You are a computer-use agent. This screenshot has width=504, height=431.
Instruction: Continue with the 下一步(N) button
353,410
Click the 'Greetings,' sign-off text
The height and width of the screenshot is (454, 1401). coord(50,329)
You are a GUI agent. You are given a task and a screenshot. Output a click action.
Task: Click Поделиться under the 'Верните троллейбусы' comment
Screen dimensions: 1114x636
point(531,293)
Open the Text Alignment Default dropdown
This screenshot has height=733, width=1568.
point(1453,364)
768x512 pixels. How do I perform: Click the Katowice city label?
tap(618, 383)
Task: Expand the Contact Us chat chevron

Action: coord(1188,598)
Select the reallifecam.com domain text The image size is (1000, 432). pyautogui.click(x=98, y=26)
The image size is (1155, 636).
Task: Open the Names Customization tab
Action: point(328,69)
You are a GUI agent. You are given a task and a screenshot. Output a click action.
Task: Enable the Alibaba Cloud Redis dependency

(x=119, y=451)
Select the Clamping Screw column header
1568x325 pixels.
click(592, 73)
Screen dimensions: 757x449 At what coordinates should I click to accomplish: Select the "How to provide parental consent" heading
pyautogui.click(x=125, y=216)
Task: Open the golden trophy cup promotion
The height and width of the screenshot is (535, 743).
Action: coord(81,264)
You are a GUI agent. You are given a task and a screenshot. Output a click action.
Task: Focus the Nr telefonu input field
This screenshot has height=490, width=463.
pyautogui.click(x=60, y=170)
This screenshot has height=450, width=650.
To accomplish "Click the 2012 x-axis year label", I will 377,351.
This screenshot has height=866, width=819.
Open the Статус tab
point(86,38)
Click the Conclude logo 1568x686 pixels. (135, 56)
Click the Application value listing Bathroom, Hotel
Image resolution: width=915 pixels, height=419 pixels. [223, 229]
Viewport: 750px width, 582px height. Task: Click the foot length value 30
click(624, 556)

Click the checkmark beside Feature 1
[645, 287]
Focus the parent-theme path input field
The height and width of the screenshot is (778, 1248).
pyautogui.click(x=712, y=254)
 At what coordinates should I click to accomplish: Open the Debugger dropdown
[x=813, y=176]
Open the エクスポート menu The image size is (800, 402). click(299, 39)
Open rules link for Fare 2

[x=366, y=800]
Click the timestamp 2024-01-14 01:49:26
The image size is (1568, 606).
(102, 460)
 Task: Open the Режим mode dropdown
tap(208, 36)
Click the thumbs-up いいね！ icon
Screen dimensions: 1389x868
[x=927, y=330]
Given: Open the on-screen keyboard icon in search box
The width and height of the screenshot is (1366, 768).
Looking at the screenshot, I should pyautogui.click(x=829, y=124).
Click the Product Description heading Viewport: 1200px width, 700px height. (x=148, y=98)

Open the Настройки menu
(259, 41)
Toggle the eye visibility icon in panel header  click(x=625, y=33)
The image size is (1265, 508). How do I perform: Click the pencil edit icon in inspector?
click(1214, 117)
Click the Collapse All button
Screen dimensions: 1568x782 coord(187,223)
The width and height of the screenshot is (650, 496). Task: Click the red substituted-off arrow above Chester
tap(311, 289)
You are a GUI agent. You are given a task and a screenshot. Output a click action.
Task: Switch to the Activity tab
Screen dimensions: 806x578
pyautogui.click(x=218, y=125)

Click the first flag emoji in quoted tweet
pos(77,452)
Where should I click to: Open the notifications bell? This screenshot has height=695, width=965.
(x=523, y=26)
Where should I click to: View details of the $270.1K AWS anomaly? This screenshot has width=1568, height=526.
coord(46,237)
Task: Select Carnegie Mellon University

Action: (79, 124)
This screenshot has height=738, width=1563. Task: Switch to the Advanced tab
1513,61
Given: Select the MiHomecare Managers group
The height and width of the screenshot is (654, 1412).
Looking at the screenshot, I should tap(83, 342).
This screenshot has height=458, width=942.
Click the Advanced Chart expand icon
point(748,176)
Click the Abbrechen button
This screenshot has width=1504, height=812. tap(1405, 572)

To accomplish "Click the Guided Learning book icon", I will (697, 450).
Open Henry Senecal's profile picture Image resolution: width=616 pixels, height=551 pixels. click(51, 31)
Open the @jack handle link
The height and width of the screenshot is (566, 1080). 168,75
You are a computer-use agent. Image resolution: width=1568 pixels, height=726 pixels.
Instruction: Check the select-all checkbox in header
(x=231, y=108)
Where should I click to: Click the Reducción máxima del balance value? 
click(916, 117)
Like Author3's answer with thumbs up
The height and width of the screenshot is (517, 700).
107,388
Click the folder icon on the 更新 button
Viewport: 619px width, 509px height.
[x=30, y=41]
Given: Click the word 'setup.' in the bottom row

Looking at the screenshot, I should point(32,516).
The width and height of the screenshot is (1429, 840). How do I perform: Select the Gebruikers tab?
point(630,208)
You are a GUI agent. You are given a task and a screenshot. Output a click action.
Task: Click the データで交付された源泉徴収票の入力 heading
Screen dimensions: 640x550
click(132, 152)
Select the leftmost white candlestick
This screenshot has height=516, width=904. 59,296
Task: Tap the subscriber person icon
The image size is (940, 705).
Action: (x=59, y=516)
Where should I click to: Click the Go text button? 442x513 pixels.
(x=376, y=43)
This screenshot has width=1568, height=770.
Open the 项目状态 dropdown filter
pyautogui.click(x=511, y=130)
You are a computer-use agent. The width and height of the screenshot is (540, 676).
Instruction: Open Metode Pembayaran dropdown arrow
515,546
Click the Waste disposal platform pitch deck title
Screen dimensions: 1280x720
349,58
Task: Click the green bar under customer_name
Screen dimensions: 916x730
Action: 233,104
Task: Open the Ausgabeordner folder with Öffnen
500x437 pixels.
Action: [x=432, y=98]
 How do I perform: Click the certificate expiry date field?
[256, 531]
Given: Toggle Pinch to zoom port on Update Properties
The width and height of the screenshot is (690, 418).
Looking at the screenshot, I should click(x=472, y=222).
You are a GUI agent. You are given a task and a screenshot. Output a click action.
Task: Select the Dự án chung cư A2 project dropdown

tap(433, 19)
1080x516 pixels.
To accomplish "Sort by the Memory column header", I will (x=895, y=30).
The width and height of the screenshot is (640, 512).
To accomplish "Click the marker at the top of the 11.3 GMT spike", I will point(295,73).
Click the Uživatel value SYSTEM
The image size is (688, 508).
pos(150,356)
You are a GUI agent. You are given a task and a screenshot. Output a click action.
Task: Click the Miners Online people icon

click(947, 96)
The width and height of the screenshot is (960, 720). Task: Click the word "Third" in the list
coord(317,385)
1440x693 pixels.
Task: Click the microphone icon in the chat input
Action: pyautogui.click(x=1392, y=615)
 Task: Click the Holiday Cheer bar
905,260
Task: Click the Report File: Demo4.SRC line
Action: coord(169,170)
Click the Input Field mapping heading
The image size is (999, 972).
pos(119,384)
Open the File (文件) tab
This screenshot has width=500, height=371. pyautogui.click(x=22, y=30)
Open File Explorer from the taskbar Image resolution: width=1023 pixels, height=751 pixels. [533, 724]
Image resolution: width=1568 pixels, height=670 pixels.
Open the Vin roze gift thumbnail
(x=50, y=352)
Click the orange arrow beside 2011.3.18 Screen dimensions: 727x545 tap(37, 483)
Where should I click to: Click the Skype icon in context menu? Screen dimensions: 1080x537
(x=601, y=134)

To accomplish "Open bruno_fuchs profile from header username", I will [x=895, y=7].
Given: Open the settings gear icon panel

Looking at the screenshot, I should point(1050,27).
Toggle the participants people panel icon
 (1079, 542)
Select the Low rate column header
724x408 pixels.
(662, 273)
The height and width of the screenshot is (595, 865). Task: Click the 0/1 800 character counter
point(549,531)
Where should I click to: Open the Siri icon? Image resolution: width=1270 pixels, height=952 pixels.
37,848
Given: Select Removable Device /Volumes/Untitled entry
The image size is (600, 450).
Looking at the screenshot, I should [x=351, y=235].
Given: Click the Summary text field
-------
> What to work on
What lines of the preceding data include the string "column"? Pull them out.

> Answer for the task
Select the Clamping Screw column header
To accomplish "Sort by the Memory column header", I will (x=895, y=30).
Select the Low rate column header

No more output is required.